The focus of this paper is on canonical correlation analysis (CCA), an intermediate integrative approach proposed by Hotelling (1936). CCA and its variations have been applied in various disciplines, including personality assessment (Sherry and Henson, 2005), material science (Rickman et al., 2017), photogrammetry (Vestergaard and Nielsen, 2015), cardiology (Jia et al., 2019), brain imaging genetics (Du et al., 2018, 2019) and single-cell analysis (Butler et al., 2018).

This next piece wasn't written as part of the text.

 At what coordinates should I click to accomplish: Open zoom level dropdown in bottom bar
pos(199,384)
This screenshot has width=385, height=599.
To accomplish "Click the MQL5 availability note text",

In the case of integrating two datasets CCA produces two new sets of latent variables, called canonical (variate) pairs. Suppose that there are two datasets with measurements made on the same samples (⁠ $X_{1} \in R^{n \times p_{1}}$ and $X_{2} \in R^{n \times p_{2}}$ ⁠, assuming w.l.o.g. $p_{1} > p_{2}$ ⁠). For every ith pair, where $i = 1, \dots, \min (p_{1}, p_{2})$ ⁠, CCA finds two canonical vectors, $w_{i}^{(1)}$ and $w_{i}^{(2)}$ ⁠, such that $Cor (X_{1} w_{i}^{(1)}, X_{2} w_{i}^{(2)})$ is maximized based on the constraints described below. For the first pair, the only constraint to satisfy is $Var (X_{1} w_{1}^{(1)}) = Var (X_{2} w_{1}^{(2)}) = 1$ ⁠. In computing the rth canonical pair, the following three constraints need to be satisfied:

$Var (X_{1} w_{r}^{(1)}) = Var (X_{2} w_{r}^{(2)}) = 1$ ⁠.
$Cor (X_{1} w_{c}^{(1)}, X_{1} w_{r}^{(1)}) = Cor (X_{2} w_{c}^{(2)}, X_{2} w_{r}^{(2)}) = 0, \forall c = 1, \dots, r - 1$ ⁠.
$Cor (X_{1} w_{c}^{(1)}, X_{2} w_{r}^{(2)}) = Cor (X_{2} w_{c}^{(2)}, X_{1} w_{r}^{(1)}) = 0, \forall c = 1, \dots, r - 1$ ⁠.

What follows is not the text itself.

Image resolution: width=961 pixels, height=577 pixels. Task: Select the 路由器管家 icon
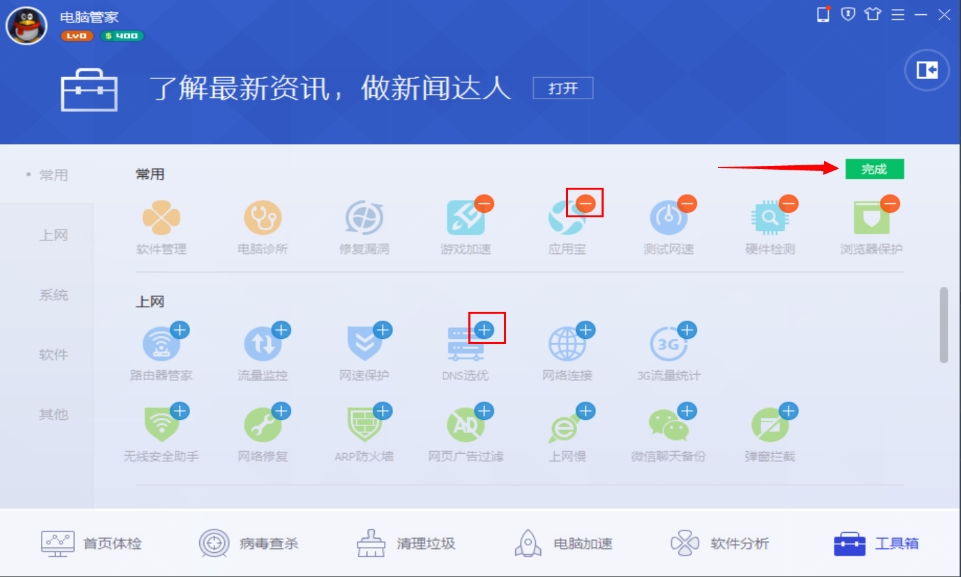(x=162, y=344)
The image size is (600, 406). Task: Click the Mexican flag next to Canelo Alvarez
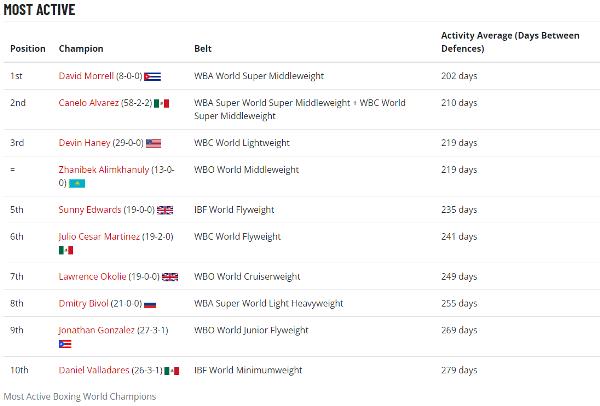(x=163, y=103)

Orthogonality among the canonical variate pairs must hold: that is, not just between the elements of each feature space, but also among all combinations of the canonical variates; except the ones in the same pair, for which the correlation must be maximized. Complete orthogonality is attained when these constraints are satisfied.

In other words, CCA finds linear combinations of X₁ and X₂ that maximize the correlations between the members of each canonical variate pair (⁠ $X_{1} w_{i}^{(1)}, X_{2} w_{i}^{(2)}$ ⁠), where $X_{1} w_{i}^{(1)} = w_{i 1}^{(1)} X_{11} + \dots + w_{i p_{1}}^{(1)} X_{1 p_{1}}$ and $X_{2} w_{i}^{(2)} = w_{i 1}^{(2)} X_{21} + \dots + w_{i p_{2}}^{(2)} X_{2 p_{2}}$ ⁠. By assuming that there exists some correlation between the datasets, we can look at the most expressive elements of canonical vectors (and indirectly, features) to find relationships between datasets.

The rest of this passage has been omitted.